In South Dakota, parts of Iowa, and in many other parts of the humid States, artesian wells lifting water to the surface in great volume are quite common. They are utilized for irrigation of fruits and crops, but the gain is not as great as is usually suspected. It is not often that the position of the well is favorable for irrigating as large an area as the volume of water would indicate. If water is raised a few feet to a reservoir on the highest ground in the near vicinity it can be utilized at time of greatest need over a large area by troughs or pipes. But it seldom happens that an artesian well can be made to run the water into large reservoirs high enough to be used over as much surface as the water will cover in a humid State.
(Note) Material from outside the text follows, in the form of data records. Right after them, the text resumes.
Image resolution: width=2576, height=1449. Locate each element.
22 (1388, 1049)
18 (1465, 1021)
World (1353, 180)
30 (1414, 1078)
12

But in the relatively few localities where artesian wells can be obtained at the highest points they will prove very valuable if the surplus water can be stored in late winter and spring for use in the dry season.

In relatively flat countries with some undulation artesian water is distributed to good advantage when the pressure of water will lift it to a height of fifteen feet or more. In the Libyan desert of north Africa are now found hundreds of such wells furnishing water for immense plantations of date-palms and other tropical fruits. But where water comes within twenty feet of the surface and the supply is plentiful, the modern gasoline pumps raise and carry the water to elevated reservoirs at a cost so moderate that it is trifling when compared with the usual cost of water in the arid districts. Indeed, the reservoir system has been the main one used in ancient and modern times. In the arid regions the water of the wet season is stored in immense ponds or lakes for use in the dry period, usually in mountains, or by damming mountain streams. In the dry season this stored water is used on large tracts during a long period. In the humid States the dry period is short. Hence our friends from the arid States need not make sport of the smaller ponds filled by pumping from stream-beds or wells.